Travel about half a mile north on the Newfound Gap Road to the Mingus Mill, constructed in 1886 by Dr. John Jacob Mingus, son of this area's first permanent settler. It closed in 1940 and was reopened in 1968 by the park service. This water-powered mill is still in operation, grinding wheat and corn for flour and cornmeal from mid-April to October.
As you travel north, you'll come to a turnoff for Clingmans Dome, the highest peak in the park, soaring 6,642 feet and named for Thomas Lanier Clingman, a 19th-century North Carolina senator. After you turn onto this road, you travel 7 miles southwest to a parking lot, where you can walk a steep half-mile to a viewing platform that features one of the park's best views. The platform is generally closed from December to April.
Next comes Newfound Gap, which, at 5,048 feet, is the center of the park. A path that the Cherokees traveled was 2 miles west of the present-day gap. Later the path was widened and renamed Indian Gap Road. If the sky is clear, you can see for miles around. It's best to call tel. 865/436-1291 or -1200, the park's main number, for weather conditions before you set out.
The next point of interest is the Chimney Tops, twin peaks that rise close to 2,000 feet. The Cherokees named these peaks Duniskwalguni (which means "forked antlers"), whereas the settlers named them for the 30-foot-deep fluelike cavity in one of them. If you'd like a closer look, you can hike a 4-mile trail round-trip.

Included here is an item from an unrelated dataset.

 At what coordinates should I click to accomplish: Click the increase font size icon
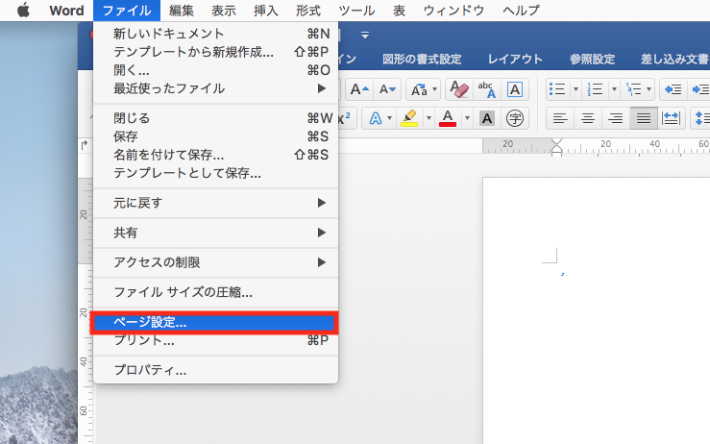[x=359, y=89]
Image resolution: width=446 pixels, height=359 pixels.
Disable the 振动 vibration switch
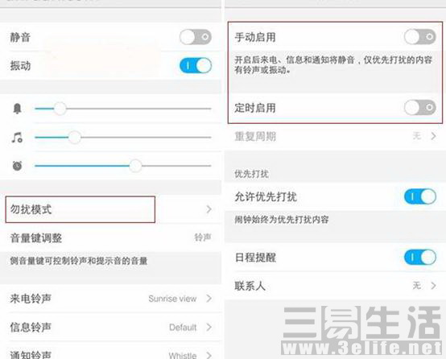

The drive across the park takes you to the Sugarlands Visitor Center, where you can stroll through the nature exhibit, view a slide show, or browse through the gift shop. At this point, you can either head into Gatlinburg for the night or go west about 5 miles on Little River Road to Elkmont Campground. It's best to make reservations (accepted only from mid-May to Oct).
Day 2 -- Continue your journey west on Little River Road to Cades Cove, where you'll find more pioneer structures than at any other location in the park. The best time to go is early in the morning, when you have a better chance of spotting deer grazing in the fields. Plan to spend half a day exploring the many attractions along the 11-mile Cades Cove Loop. Stop at the visitor center for a pamphlet that contains a key to the numbered sights.
Originally called Kate's Cove, after the wife of John Oliver, the cove's first settler, the name evolved over the years into Cades Cove. Founded in 1818, the cove was a thriving, self-supporting community for more than 100 years. Original log homes still stand today. Other buildings include smokehouses, cantilevered barns, a blacksmith shop, and corncribs. You'll also find cemeteries with such epitaphs as one from the Civil War that reads BAS SHAW -- KILLED BY REBELS. The three historic churches are Methodist Church, Missionary Baptist Church, and the oldest, Primitive Baptist Church, built in 1827. Included on the loop is the John P. Cable farm, where you'll find the 1868 Cable Mill still in operation. Cades Cove offers several nature trails; the shortest in the Cable Mill area consists of a half-mile round-trip.
After you complete the Cades Cove loop, head toward the Sugarlands Visitor Center to the Newfound Gap Road to recross the park, this time taking advantage of the numerous pulloff areas dotting the roadside. At most of them, you'll find Quiet Walkways -- short paths created for moments of solitude in which visitors can experience nature. Don't be discouraged if a pulloff is full, because another one will appear within a mile.